** Records of locating words and page elements **

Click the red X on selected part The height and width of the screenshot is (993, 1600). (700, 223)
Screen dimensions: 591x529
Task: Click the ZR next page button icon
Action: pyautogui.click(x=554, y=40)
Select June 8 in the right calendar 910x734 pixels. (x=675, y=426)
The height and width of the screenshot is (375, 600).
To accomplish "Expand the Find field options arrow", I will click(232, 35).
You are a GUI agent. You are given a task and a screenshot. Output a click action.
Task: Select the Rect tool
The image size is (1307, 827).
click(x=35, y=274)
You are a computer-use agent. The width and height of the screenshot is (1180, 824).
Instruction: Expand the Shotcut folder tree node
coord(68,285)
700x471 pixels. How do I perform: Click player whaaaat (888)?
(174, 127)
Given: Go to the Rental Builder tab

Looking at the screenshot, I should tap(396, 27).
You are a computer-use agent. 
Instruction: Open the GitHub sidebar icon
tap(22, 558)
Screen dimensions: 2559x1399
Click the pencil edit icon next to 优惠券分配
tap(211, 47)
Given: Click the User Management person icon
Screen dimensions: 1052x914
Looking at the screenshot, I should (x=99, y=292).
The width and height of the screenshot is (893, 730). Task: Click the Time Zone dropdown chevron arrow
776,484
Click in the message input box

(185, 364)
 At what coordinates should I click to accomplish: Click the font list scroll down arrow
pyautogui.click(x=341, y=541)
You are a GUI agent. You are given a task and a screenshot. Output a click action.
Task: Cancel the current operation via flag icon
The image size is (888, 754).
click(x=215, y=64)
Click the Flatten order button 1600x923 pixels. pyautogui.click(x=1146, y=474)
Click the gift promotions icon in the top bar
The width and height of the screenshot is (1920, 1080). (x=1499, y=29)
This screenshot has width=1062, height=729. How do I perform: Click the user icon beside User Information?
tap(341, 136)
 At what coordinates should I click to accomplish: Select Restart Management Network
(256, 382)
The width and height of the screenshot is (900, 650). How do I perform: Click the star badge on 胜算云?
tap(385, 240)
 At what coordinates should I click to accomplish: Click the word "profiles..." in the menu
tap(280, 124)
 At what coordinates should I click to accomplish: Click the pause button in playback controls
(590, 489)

** SHORT PROBLEM **
Update all of the items above by replacing every instance of "computer-use agent" with "desktop automation agent", leaving everything else as it is.

** TASK RESULT **
Click the red X on selected part The height and width of the screenshot is (993, 1600). (700, 223)
Screen dimensions: 591x529
Task: Click the ZR next page button icon
Action: pyautogui.click(x=554, y=40)
Select June 8 in the right calendar 910x734 pixels. (x=675, y=426)
The height and width of the screenshot is (375, 600).
To accomplish "Expand the Find field options arrow", I will click(232, 35).
You are a GUI agent. You are given a task and a screenshot. Output a click action.
Task: Select the Rect tool
The image size is (1307, 827).
click(x=35, y=274)
You are a desktop automation agent. The width and height of the screenshot is (1180, 824).
Instruction: Expand the Shotcut folder tree node
coord(68,285)
700x471 pixels. How do I perform: Click player whaaaat (888)?
(174, 127)
Given: Go to the Rental Builder tab

Looking at the screenshot, I should tap(396, 27).
You are a desktop automation agent. 
Instruction: Open the GitHub sidebar icon
tap(22, 558)
Screen dimensions: 2559x1399
Click the pencil edit icon next to 优惠券分配
tap(211, 47)
Given: Click the User Management person icon
Screen dimensions: 1052x914
Looking at the screenshot, I should (x=99, y=292).
The width and height of the screenshot is (893, 730). Task: Click the Time Zone dropdown chevron arrow
776,484
Click in the message input box

(185, 364)
 At what coordinates should I click to accomplish: Click the font list scroll down arrow
pyautogui.click(x=341, y=541)
You are a GUI agent. You are given a task and a screenshot. Output a click action.
Task: Cancel the current operation via flag icon
The image size is (888, 754).
click(x=215, y=64)
Click the Flatten order button 1600x923 pixels. pyautogui.click(x=1146, y=474)
Click the gift promotions icon in the top bar
The width and height of the screenshot is (1920, 1080). (x=1499, y=29)
This screenshot has width=1062, height=729. How do I perform: Click the user icon beside User Information?
tap(341, 136)
 At what coordinates should I click to accomplish: Select Restart Management Network
(256, 382)
The width and height of the screenshot is (900, 650). How do I perform: Click the star badge on 胜算云?
tap(385, 240)
 At what coordinates should I click to accomplish: Click the word "profiles..." in the menu
tap(280, 124)
 At what coordinates should I click to accomplish: Click the pause button in playback controls
(590, 489)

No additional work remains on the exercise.